■ TASK TO CARRY OUT: What is needed here is an exact transcription of all the entries.

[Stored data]
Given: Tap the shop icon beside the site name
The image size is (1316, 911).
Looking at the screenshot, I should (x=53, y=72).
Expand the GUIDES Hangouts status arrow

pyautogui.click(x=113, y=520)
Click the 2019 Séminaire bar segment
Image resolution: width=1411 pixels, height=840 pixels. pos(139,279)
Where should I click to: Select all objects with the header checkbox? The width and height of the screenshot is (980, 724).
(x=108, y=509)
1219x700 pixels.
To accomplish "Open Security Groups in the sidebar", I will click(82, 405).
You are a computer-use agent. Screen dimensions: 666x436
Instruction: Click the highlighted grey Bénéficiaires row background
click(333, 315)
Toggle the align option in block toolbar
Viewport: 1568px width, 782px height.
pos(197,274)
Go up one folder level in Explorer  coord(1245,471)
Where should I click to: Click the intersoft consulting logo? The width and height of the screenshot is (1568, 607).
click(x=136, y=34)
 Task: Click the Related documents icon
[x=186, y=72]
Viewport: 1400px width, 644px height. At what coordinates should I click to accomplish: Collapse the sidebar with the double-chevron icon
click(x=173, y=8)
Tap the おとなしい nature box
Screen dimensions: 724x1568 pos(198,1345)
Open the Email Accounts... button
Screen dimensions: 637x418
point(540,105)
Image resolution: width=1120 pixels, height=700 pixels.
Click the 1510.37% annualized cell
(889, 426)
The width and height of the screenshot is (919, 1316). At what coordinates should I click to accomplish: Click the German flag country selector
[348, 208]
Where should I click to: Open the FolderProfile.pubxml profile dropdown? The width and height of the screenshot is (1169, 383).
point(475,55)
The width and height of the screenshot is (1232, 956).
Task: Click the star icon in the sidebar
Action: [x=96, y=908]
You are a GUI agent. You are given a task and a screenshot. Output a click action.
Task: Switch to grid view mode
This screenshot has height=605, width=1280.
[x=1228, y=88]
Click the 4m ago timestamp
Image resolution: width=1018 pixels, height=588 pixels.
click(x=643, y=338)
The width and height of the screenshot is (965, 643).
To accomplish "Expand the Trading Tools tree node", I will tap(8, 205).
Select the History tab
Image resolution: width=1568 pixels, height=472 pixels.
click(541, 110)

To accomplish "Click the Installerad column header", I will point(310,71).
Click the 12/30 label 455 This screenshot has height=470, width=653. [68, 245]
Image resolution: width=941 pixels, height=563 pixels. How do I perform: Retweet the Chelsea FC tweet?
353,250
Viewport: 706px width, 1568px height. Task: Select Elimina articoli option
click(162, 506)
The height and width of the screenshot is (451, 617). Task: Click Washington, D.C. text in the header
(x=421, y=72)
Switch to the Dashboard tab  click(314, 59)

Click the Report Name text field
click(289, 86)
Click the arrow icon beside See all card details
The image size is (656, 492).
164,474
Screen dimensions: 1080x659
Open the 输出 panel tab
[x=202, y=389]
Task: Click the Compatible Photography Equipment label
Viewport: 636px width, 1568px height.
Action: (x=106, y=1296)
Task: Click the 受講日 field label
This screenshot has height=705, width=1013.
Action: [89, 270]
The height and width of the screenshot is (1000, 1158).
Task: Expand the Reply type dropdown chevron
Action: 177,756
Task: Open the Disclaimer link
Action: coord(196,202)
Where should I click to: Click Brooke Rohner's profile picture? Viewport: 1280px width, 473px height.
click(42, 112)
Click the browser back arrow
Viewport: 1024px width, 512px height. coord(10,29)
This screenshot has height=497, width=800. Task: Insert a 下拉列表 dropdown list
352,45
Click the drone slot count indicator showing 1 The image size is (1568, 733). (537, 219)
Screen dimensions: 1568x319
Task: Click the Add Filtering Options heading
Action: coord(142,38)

■ REPLY:
Given: Tap the shop icon beside the site name
The image size is (1316, 911).
Looking at the screenshot, I should (x=53, y=72).
Expand the GUIDES Hangouts status arrow

pyautogui.click(x=113, y=520)
Click the 2019 Séminaire bar segment
Image resolution: width=1411 pixels, height=840 pixels. pos(139,279)
Where should I click to: Select all objects with the header checkbox? The width and height of the screenshot is (980, 724).
(x=108, y=509)
1219x700 pixels.
To accomplish "Open Security Groups in the sidebar", I will click(82, 405).
You are a computer-use agent. Screen dimensions: 666x436
Instruction: Click the highlighted grey Bénéficiaires row background
click(333, 315)
Toggle the align option in block toolbar
Viewport: 1568px width, 782px height.
pos(197,274)
Go up one folder level in Explorer  coord(1245,471)
Where should I click to: Click the intersoft consulting logo? The width and height of the screenshot is (1568, 607).
click(x=136, y=34)
 Task: Click the Related documents icon
[x=186, y=72]
Viewport: 1400px width, 644px height. At what coordinates should I click to accomplish: Collapse the sidebar with the double-chevron icon
click(x=173, y=8)
Tap the おとなしい nature box
Screen dimensions: 724x1568 pos(198,1345)
Open the Email Accounts... button
Screen dimensions: 637x418
point(540,105)
Image resolution: width=1120 pixels, height=700 pixels.
Click the 1510.37% annualized cell
(889, 426)
The width and height of the screenshot is (919, 1316). At what coordinates should I click to accomplish: Click the German flag country selector
[348, 208]
Where should I click to: Open the FolderProfile.pubxml profile dropdown? The width and height of the screenshot is (1169, 383).
point(475,55)
The width and height of the screenshot is (1232, 956).
Task: Click the star icon in the sidebar
Action: [x=96, y=908]
You are a GUI agent. You are given a task and a screenshot. Output a click action.
Task: Switch to grid view mode
This screenshot has height=605, width=1280.
[x=1228, y=88]
Click the 4m ago timestamp
Image resolution: width=1018 pixels, height=588 pixels.
click(x=643, y=338)
The width and height of the screenshot is (965, 643).
To accomplish "Expand the Trading Tools tree node", I will tap(8, 205).
Select the History tab
Image resolution: width=1568 pixels, height=472 pixels.
click(541, 110)

To accomplish "Click the Installerad column header", I will point(310,71).
Click the 12/30 label 455 This screenshot has height=470, width=653. [68, 245]
Image resolution: width=941 pixels, height=563 pixels. How do I perform: Retweet the Chelsea FC tweet?
353,250
Viewport: 706px width, 1568px height. Task: Select Elimina articoli option
click(162, 506)
The height and width of the screenshot is (451, 617). Task: Click Washington, D.C. text in the header
(x=421, y=72)
Switch to the Dashboard tab  click(314, 59)

Click the Report Name text field
click(289, 86)
Click the arrow icon beside See all card details
The image size is (656, 492).
164,474
Screen dimensions: 1080x659
Open the 输出 panel tab
[x=202, y=389]
Task: Click the Compatible Photography Equipment label
Viewport: 636px width, 1568px height.
Action: (x=106, y=1296)
Task: Click the 受講日 field label
This screenshot has height=705, width=1013.
Action: [89, 270]
The height and width of the screenshot is (1000, 1158).
Task: Expand the Reply type dropdown chevron
Action: 177,756
Task: Open the Disclaimer link
Action: coord(196,202)
Where should I click to: Click Brooke Rohner's profile picture? Viewport: 1280px width, 473px height.
click(42, 112)
Click the browser back arrow
Viewport: 1024px width, 512px height. coord(10,29)
This screenshot has height=497, width=800. Task: Insert a 下拉列表 dropdown list
352,45
Click the drone slot count indicator showing 1 The image size is (1568, 733). (537, 219)
Screen dimensions: 1568x319
Task: Click the Add Filtering Options heading
Action: coord(142,38)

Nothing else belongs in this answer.